(Records excerpted from a collection)

.....

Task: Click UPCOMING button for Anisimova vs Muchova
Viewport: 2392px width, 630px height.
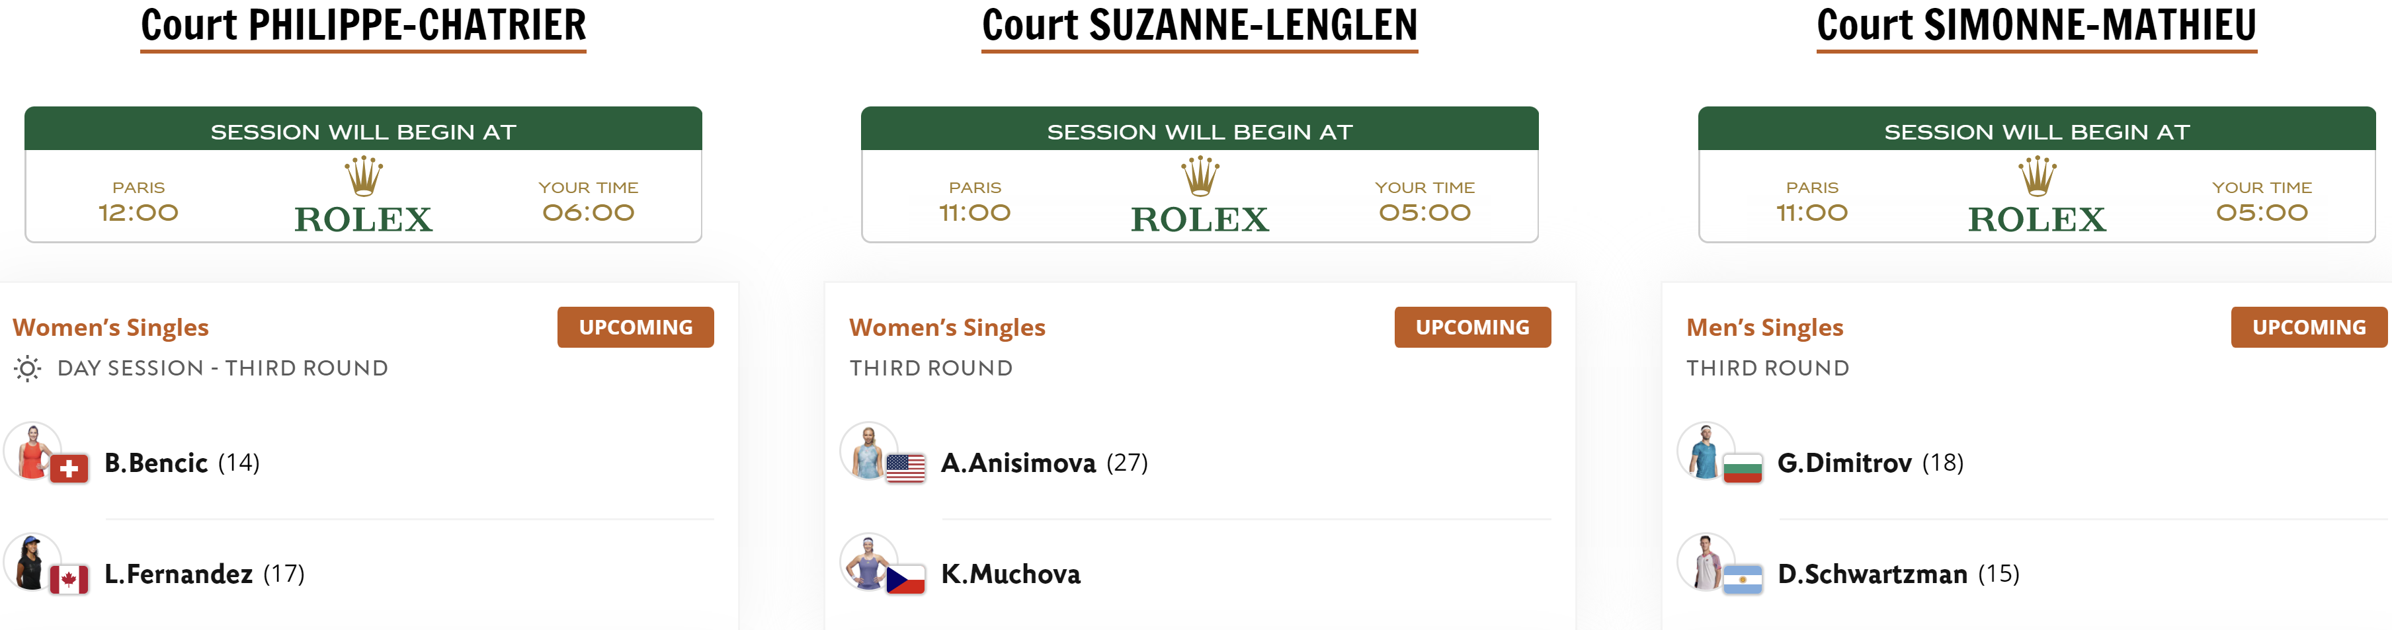Action: coord(1473,328)
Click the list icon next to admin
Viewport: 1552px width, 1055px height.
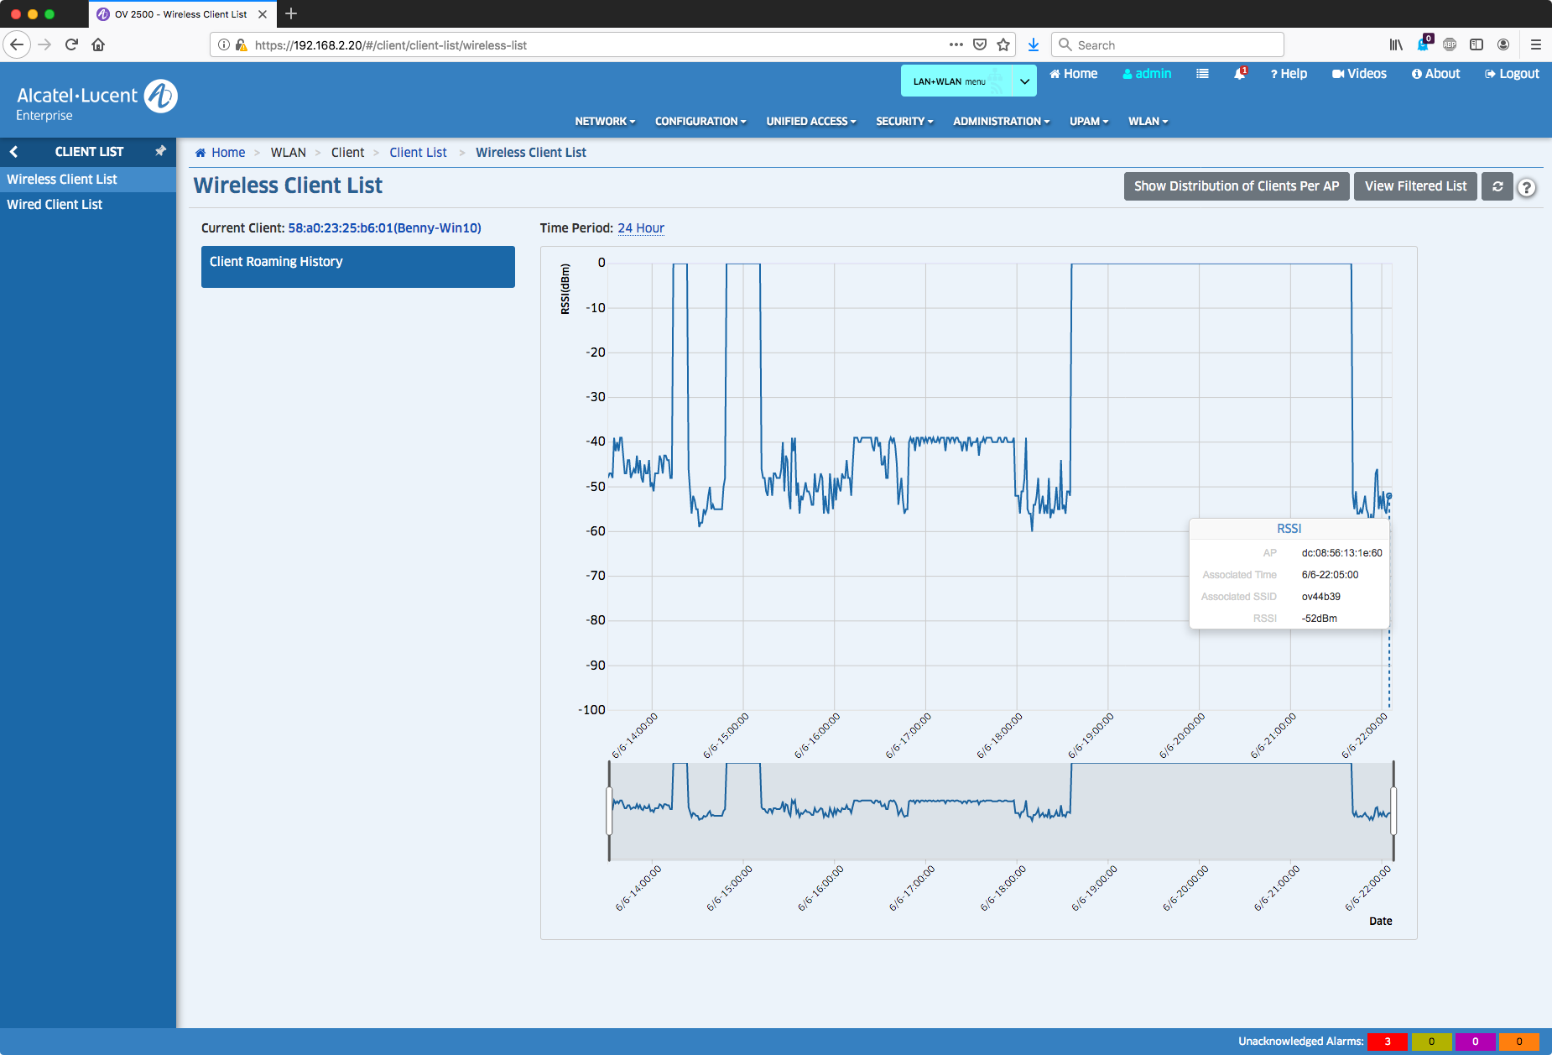click(x=1202, y=74)
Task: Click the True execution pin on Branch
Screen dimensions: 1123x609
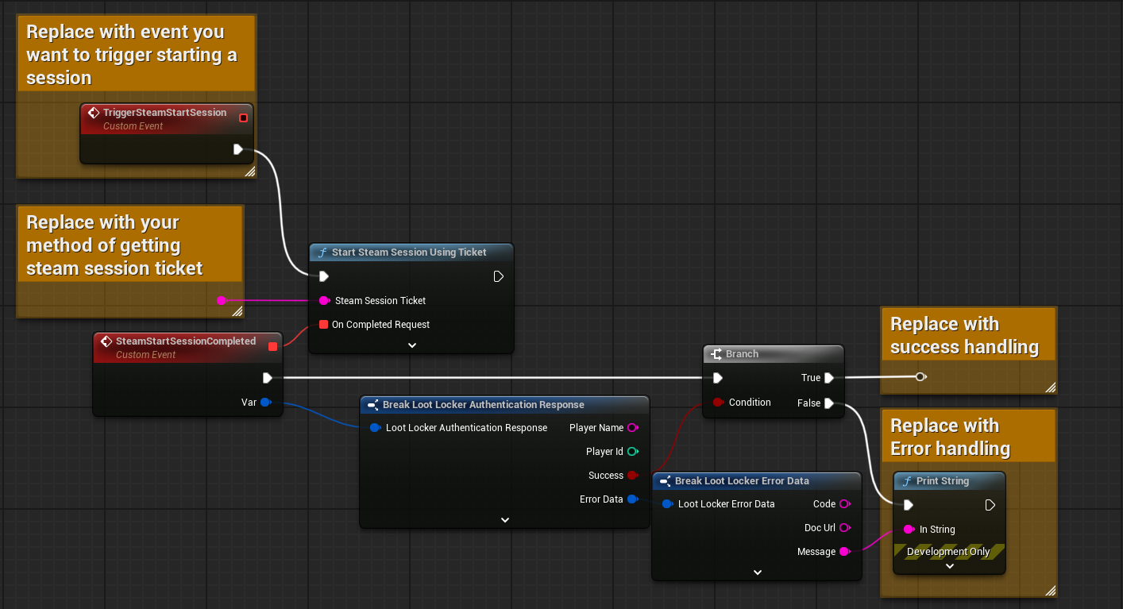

.....

- WORK TASK
Leave every picture out and return exactly the lines from the one holding "Task: Click the True execution pin on Branch" through the end of the records above, both ends included, and nothing more.

- WRITTEN ANSWER
Task: Click the True execution pin on Branch
Screen dimensions: 1123x609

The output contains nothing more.